Most of the Spike protein exists externally to the virus, but it also has a transmembrane domain and a short cytoplasmic tail which is inside the cell. In examining why Spike acts in the manner it does, Sean’s group found that several proteins of the invaded cell bind to Spike’s short tail and direct it to the Golgi apparatus, then hold it there whilst new viruses are made. However, this mechanism isn’t as effective as the comparative one used by cellular proteins which stay in the Golgi, as some of the Spike proteins ‘leak’ through to the cell surface where they can direct fusion to neighbouring cells. Furthermore, the group found that once Spike reaches the cell surface, it does not recede back into the cell.

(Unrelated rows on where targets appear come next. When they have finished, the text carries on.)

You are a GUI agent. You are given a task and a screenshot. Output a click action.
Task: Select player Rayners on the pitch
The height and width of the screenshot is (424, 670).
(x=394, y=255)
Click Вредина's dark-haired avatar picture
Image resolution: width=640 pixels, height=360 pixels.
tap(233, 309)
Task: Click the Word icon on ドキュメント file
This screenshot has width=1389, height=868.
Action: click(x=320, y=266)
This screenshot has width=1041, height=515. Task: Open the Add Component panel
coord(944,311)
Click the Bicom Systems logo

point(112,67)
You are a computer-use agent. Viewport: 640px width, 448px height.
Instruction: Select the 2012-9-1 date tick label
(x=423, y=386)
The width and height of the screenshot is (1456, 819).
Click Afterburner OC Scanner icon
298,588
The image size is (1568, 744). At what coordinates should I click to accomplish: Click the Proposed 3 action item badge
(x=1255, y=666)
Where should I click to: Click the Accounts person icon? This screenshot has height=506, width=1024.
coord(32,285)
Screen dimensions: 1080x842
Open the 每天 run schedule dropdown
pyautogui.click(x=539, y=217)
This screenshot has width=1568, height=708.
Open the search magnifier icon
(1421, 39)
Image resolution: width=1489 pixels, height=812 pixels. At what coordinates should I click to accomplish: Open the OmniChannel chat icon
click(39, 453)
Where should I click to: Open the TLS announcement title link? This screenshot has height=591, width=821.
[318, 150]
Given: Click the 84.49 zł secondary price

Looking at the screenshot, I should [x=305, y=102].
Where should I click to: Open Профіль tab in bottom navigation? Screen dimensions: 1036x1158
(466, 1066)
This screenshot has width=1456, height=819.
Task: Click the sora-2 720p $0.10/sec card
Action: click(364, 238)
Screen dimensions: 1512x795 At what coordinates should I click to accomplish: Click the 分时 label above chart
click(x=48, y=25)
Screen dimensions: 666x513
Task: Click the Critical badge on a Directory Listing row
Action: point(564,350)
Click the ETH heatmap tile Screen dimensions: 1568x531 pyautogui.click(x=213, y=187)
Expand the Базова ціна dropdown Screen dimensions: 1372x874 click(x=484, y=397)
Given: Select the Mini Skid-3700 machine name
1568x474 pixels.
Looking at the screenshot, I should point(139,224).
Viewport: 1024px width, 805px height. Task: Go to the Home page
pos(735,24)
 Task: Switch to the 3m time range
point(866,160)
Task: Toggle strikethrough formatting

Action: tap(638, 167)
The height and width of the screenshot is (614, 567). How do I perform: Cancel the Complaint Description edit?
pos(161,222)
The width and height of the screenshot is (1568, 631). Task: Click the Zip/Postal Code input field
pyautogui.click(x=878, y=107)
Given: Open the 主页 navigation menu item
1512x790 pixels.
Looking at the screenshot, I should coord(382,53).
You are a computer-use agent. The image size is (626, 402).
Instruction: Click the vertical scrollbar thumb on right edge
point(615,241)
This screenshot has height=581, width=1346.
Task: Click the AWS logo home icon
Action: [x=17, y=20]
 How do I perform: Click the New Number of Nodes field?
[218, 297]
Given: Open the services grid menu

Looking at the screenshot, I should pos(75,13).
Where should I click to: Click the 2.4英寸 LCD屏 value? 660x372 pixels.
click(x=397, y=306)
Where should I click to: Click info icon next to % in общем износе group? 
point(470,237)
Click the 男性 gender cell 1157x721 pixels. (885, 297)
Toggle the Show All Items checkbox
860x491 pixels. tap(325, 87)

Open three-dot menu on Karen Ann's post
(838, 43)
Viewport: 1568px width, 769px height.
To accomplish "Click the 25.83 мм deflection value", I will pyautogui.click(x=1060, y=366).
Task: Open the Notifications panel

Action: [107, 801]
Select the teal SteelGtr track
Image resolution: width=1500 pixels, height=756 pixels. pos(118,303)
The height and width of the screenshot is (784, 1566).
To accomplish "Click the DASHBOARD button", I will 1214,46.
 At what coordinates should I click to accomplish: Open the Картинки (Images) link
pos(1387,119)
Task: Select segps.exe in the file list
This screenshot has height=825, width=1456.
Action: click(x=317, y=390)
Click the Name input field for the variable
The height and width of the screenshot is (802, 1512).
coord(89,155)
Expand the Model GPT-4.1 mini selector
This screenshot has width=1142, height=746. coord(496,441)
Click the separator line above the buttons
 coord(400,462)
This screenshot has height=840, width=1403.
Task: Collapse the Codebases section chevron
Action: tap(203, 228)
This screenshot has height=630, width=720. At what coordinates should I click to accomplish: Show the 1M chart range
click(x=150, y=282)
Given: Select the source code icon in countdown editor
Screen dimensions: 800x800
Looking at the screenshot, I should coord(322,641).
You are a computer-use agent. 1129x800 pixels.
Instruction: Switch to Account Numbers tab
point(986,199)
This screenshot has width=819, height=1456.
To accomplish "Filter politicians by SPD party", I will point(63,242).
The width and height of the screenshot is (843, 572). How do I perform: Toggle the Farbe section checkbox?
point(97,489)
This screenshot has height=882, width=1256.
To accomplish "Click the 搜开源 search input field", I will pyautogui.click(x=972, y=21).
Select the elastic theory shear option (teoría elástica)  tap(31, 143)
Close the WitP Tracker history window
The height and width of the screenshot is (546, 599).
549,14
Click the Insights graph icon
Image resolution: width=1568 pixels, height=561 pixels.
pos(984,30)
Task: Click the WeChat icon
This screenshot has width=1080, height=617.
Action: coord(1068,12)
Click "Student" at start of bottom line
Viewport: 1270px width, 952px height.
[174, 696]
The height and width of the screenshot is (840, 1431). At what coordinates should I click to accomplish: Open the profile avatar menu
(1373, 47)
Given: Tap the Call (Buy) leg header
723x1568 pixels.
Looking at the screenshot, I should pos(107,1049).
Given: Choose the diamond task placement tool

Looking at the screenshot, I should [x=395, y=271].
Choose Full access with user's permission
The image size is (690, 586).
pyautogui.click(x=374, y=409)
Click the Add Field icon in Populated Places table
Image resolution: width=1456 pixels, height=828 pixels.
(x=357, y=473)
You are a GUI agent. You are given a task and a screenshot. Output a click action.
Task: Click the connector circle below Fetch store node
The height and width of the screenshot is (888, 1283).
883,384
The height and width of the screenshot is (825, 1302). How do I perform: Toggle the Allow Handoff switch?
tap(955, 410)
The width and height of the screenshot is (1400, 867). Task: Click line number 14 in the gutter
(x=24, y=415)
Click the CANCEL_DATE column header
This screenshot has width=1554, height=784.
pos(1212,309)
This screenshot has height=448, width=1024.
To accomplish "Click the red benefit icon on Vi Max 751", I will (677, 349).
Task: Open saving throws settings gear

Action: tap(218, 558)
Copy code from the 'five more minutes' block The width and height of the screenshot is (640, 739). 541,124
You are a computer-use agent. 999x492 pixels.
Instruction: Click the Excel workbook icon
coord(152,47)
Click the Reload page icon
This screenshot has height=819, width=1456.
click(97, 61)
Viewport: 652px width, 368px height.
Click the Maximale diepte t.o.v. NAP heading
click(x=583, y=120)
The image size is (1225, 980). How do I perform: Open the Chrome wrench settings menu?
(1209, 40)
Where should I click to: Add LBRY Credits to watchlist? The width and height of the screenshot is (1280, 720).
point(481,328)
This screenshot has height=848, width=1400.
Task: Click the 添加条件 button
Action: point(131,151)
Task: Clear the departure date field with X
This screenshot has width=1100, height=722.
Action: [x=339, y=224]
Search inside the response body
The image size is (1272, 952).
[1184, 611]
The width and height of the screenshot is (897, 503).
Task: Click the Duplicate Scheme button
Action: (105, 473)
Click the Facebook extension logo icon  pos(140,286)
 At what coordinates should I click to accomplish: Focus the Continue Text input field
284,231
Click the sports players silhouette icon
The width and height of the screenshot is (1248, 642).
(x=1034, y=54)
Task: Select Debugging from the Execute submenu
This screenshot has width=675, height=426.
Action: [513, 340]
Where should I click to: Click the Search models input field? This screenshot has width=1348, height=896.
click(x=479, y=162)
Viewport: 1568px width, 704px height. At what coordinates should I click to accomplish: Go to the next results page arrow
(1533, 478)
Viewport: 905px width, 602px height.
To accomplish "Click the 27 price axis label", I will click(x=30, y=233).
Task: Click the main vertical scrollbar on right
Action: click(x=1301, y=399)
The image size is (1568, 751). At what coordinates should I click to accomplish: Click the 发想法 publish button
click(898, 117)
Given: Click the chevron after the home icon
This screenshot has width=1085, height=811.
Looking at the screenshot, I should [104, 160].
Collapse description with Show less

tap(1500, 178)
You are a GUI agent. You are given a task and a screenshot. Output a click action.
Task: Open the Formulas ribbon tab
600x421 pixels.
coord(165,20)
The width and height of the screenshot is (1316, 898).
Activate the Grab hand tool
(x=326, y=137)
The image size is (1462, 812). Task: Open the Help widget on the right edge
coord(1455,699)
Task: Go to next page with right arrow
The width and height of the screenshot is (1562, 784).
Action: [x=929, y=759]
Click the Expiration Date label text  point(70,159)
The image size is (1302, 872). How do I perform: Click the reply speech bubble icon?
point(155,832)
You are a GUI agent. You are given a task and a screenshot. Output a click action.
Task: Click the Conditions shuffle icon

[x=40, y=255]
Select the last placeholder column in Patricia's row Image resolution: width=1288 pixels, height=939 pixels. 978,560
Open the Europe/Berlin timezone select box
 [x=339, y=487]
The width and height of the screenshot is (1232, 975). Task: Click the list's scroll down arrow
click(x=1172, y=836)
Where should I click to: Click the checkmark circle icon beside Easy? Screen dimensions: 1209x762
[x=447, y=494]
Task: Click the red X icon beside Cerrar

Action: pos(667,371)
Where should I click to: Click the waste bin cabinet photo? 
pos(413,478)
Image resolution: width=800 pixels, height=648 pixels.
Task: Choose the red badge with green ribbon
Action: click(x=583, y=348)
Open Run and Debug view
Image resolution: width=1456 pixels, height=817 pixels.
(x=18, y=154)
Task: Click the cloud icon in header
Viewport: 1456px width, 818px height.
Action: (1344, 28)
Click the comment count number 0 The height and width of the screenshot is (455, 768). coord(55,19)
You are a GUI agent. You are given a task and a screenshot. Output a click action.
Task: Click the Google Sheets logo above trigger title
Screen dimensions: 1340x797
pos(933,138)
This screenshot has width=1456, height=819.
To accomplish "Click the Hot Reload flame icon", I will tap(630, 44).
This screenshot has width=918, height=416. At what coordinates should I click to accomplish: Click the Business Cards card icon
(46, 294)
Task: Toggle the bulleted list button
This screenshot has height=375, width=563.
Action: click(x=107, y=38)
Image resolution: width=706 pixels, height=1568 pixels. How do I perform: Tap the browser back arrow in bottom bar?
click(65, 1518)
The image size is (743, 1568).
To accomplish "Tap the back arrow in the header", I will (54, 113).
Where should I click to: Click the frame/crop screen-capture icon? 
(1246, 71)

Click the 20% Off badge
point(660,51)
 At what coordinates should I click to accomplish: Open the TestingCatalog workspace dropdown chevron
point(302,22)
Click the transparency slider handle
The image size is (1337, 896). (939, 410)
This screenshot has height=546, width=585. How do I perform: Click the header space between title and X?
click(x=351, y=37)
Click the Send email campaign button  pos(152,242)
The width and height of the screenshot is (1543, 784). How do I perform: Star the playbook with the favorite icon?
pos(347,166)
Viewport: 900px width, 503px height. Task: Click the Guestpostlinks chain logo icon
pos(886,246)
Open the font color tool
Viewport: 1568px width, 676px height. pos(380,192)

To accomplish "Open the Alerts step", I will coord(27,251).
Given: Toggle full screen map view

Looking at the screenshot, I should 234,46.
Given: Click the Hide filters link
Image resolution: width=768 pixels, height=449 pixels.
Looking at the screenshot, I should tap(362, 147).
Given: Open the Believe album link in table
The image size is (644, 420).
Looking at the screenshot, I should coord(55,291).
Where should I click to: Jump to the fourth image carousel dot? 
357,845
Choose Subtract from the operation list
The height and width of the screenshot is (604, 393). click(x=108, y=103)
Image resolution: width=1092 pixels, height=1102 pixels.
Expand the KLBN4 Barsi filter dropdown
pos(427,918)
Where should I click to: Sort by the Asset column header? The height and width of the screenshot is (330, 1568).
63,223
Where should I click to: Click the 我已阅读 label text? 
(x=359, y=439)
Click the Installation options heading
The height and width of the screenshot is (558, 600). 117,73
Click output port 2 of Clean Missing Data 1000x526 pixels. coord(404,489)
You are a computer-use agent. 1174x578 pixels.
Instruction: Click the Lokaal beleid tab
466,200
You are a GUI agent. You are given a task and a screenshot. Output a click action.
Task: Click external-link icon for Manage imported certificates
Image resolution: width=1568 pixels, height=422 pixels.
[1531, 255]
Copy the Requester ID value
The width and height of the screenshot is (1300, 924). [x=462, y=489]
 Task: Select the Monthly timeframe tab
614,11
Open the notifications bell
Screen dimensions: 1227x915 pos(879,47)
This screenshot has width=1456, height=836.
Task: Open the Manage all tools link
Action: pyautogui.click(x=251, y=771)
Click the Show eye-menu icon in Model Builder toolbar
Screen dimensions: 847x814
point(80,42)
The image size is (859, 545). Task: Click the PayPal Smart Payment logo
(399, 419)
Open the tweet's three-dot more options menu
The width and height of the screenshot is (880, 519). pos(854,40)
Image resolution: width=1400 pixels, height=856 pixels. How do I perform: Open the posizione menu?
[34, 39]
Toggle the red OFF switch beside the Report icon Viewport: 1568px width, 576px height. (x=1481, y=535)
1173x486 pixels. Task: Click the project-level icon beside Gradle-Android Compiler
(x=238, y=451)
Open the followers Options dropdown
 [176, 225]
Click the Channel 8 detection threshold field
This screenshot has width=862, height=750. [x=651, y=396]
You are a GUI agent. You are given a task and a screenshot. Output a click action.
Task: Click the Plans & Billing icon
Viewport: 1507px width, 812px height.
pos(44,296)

This drew the group to the conclusion that the cytoplasmic tail of Spike is optimised to ensure that some of the Spike proteins escape the Golgi to make it to the surface where they can cause syncytia to form.
In testing this, Lawrence Welch and Jérôme Cattin-Ortolà made a copy of the Spike tail in bacteria, and used it to identify binding proteins from cell lysates. Here they found several proteins usually used by the cell for moving its own membrane proteins between intracellular structures and delivering them to the cell surface. In mapping which parts of the tail bind to each protein, they discovered that a recognition motif within the Spike protein which is responsible for binding with a Golgi-retaining complex, possessed a suboptimal histidine residue which encourages premature detachment. This facilitates some Spike proteins to bypass the Golgi to reach the cell surface.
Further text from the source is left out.